Move over, retinol and peptides—there's a new anti-aging skincare ingredient on the scene
Quick, what does the word cholesterol make you think of? Probably a greasy plate of bacon and eggs or clogged arteries, not face cream, right? That's about to change, as cholesterol is now a key player on the skincare scene.
"Cholesterol is one of the most common lipids in our body, giving our cells structure and fluidity," explains Sherry Ingraham, M.D., a board-certified dermatologist in Katy, TX. And it plays an especially important role in our skin. "Think of the stratum corneum, the outer layer of your skin, as being made up of bricks and mortar. Cholesterol is an integral component of that mortar," she says. Young, healthy skin has thick mortar, with no cracks. As we age, cholesterol levels in our skin decrease, by about 40 percent by age 40. The result? Thinner mortar and a dilapidated "brick wall," AKA a dry, wrinkled complexion. (Find out How to Buy Skin Care That Works, Every Time.)

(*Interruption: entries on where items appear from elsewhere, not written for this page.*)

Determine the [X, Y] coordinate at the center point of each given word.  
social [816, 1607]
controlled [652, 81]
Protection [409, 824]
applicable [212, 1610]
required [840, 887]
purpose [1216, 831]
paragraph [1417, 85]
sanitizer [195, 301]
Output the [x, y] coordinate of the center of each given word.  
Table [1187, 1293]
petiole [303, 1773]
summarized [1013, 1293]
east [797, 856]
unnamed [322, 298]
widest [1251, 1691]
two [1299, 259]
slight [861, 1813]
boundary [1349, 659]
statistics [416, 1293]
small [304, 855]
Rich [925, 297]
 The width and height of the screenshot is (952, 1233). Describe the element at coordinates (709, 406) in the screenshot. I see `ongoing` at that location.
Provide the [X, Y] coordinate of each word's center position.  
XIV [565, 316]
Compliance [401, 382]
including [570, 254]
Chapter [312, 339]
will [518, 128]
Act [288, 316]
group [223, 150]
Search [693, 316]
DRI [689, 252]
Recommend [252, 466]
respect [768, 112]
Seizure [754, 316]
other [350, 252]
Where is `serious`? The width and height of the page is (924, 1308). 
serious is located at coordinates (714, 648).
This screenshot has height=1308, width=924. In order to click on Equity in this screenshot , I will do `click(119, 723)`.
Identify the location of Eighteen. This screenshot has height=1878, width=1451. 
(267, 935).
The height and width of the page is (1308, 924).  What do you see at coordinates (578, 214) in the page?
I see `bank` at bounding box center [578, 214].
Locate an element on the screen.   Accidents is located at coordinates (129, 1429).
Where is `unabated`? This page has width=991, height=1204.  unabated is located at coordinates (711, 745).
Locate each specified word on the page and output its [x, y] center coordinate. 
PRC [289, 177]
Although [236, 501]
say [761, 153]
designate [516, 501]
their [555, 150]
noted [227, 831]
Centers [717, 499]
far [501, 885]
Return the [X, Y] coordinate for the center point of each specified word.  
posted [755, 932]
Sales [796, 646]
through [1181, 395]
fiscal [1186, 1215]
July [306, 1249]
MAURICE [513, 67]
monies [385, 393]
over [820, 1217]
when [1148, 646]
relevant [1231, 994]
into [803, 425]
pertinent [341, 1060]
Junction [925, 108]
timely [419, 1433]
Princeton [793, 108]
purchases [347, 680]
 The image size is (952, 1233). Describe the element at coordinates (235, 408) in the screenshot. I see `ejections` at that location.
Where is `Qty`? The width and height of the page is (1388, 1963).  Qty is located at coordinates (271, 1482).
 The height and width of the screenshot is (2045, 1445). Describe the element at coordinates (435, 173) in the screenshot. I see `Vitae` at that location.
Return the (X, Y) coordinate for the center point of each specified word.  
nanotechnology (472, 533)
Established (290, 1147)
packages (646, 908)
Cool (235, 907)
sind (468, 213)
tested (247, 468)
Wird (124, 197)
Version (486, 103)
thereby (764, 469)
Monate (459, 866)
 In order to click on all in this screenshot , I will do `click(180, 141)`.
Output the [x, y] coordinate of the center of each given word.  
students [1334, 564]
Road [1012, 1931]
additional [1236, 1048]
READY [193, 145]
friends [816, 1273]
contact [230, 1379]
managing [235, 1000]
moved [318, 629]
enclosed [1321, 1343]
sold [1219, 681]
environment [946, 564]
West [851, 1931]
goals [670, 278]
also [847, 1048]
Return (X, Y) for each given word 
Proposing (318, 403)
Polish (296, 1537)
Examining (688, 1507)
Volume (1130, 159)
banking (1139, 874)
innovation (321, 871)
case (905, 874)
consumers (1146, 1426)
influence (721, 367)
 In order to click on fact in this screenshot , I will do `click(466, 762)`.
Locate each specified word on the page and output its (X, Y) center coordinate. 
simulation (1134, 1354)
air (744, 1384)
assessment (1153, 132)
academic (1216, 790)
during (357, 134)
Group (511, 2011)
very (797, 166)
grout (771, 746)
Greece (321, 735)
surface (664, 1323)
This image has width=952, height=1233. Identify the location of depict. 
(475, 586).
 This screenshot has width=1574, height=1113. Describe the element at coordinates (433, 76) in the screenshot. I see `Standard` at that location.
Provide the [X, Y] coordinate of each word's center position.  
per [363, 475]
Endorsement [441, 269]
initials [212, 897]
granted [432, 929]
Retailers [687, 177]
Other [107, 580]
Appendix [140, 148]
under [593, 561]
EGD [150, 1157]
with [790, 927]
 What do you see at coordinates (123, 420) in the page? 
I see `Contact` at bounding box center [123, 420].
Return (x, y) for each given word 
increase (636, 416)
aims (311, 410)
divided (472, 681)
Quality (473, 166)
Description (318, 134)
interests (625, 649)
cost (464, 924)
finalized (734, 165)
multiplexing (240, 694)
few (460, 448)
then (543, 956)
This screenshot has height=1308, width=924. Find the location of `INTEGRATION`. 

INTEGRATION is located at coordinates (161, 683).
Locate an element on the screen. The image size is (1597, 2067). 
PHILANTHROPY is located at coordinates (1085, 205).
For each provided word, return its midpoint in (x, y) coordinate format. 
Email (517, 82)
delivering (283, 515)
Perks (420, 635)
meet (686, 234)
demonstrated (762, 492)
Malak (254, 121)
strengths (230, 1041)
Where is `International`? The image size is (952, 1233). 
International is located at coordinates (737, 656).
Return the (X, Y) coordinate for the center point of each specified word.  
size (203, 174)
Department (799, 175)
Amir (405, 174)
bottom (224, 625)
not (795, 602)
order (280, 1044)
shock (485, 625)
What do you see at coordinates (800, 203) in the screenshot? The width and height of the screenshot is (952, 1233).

But that doesn't mean that only the over-forty crowd can benefit from topical cholesterol. No matter how old you are, every time you wash your face, exfoliate, or apply an aggressive anti-aging treatment, you strip the skin of its natural lipids, including cholesterol, notes Ingraham. Do this too often and you can end up with a compromised skin barrier—moisture seeps out, irritants get in, and skin becomes dry, irritated, and inflamed. (Psst... This is The Best Skin Care Routine for Dry Skin.) Using a product containing cholesterol helps to replace these essential fats, keeps the skin barrier healthy, and ultimately results in a smoother, more hydrated complexion.
So why is cholesterol only now becoming buzz-worthy? Ingraham cites two reasons: First, a negative connotation (think back to that greasy plate of bacon and eggs), though she's quick to note that applying cholesterol topically does not affect cholesterol levels in your blood (a common misconception). Plus, "the focus has always been on adding new ingredients to the skin. Now it's about replenishing what should naturally be there," she adds.
To find a cream that contains cholesterol, just scan the ingredient panel. If you don't see it listed as such, look for either wool extract or lanolin extract (cholesterol is commonly derived from both). And make it the final step in your skincare routine. "These creams are like a top coat that you apply over everything else to seal in moisture and any other products," Ingraham says. If your skin is super dry, use it morning and night; stick to evenings only if you're oily. Try three of our cholesterol-containing favorites:
For face: Skinceuticals Triple Lipid Restore 2:4:2 ($125; skinceuticals.com) has the optimal ratio of cholesterol, ceramides, and fatty acids needed for healthy skin, not to mention an insanely cushiony texture.
For eyes: Supremely hydrating Epionce Renewal Eye Cream ($70; epionce.com) smooths the look of crow's feet and has a soft focus finish that helps tone down dark circles.
For body: Cholesterol isn't just for your complexion. It delivers similar skin-strenghtening and hydrating benefits when used on your bod; find it in the new CeraVe Hydrating Body Wash ($10.99; walgreens.com).